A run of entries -

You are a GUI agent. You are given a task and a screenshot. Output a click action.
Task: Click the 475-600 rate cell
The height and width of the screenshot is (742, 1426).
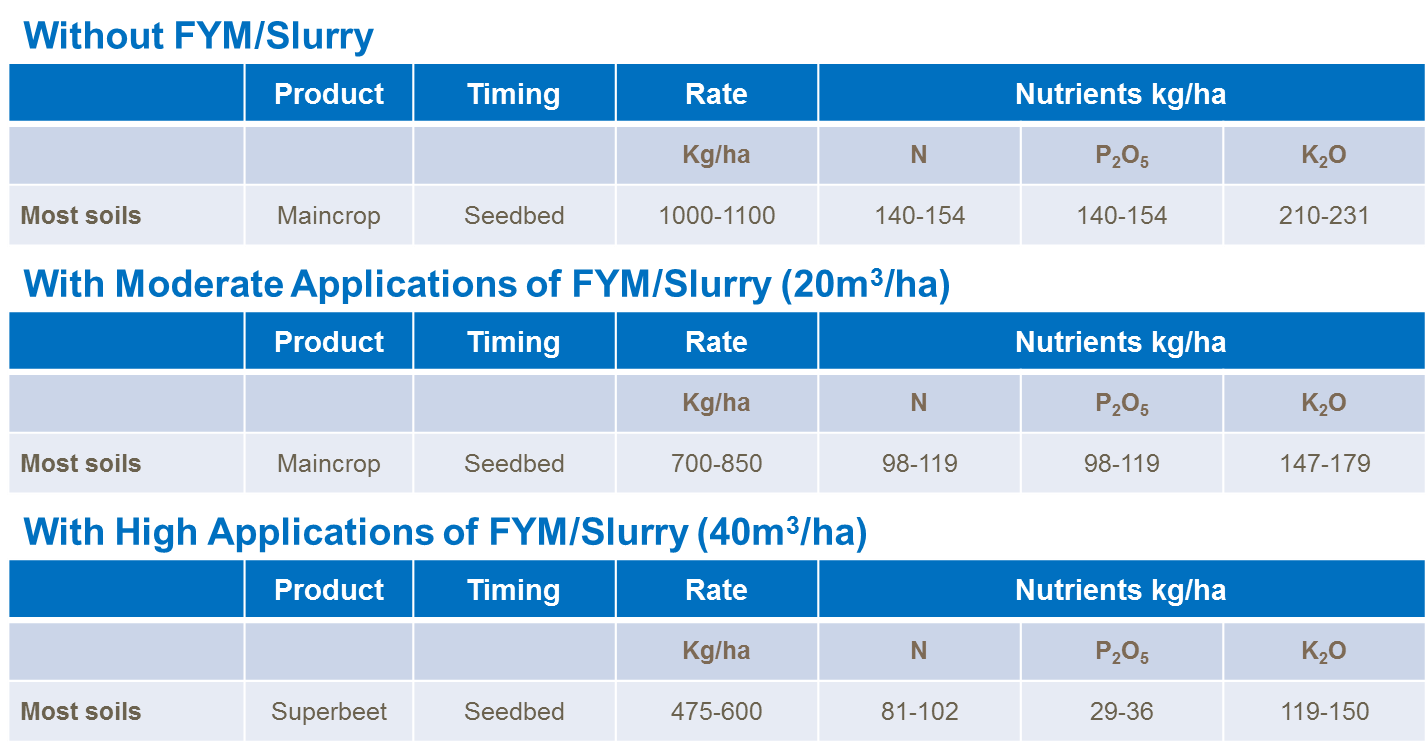pos(716,712)
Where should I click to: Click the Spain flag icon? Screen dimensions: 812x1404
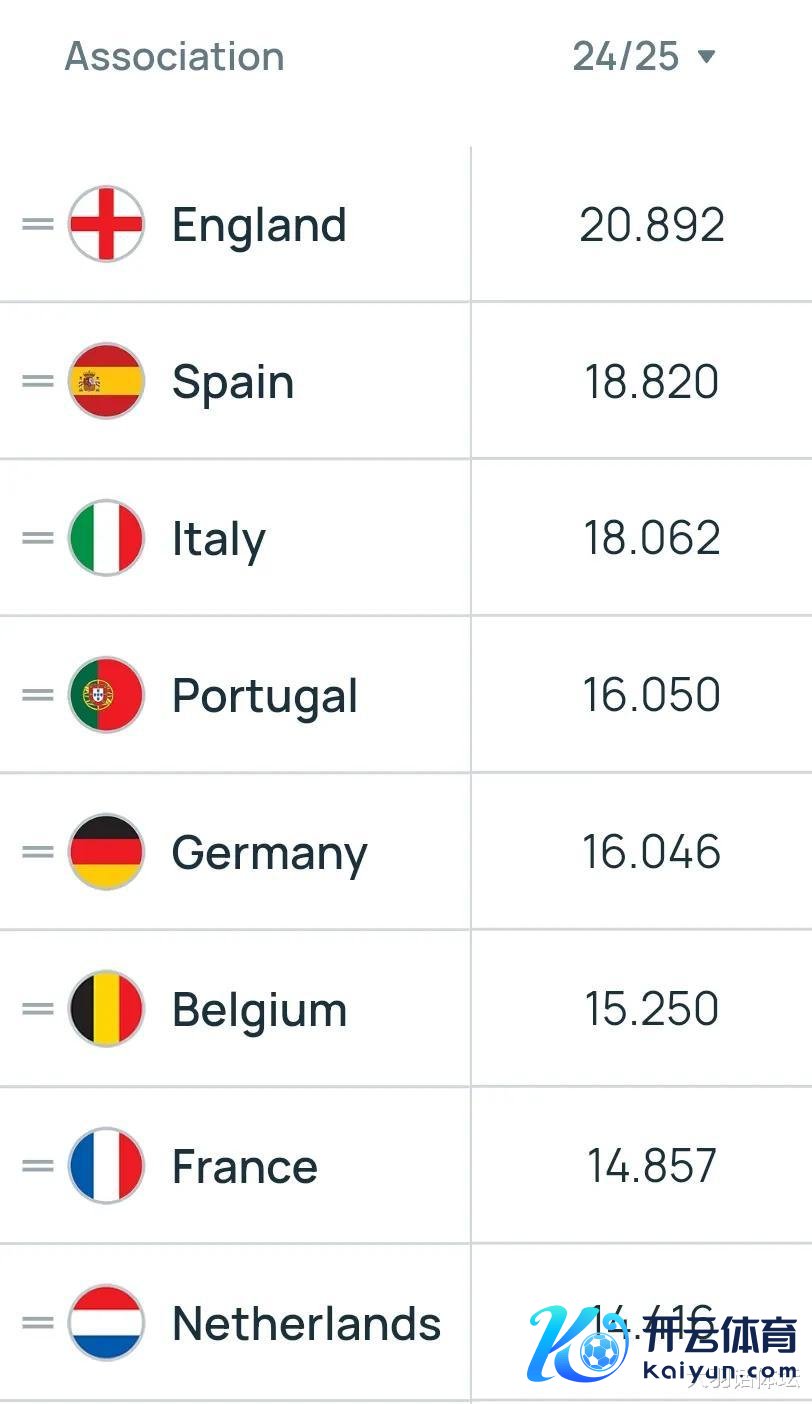pyautogui.click(x=106, y=381)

Your task -
Return every line of the entries above word for word, leaving out the pictures.

Output below -
You are a GUI agent. You are given a task and a screenshot. Output a click action.
Task: Click the 475-600 rate cell
The height and width of the screenshot is (742, 1426).
pos(716,712)
Where should I click to: Click the Spain flag icon? Screen dimensions: 812x1404
pyautogui.click(x=106, y=381)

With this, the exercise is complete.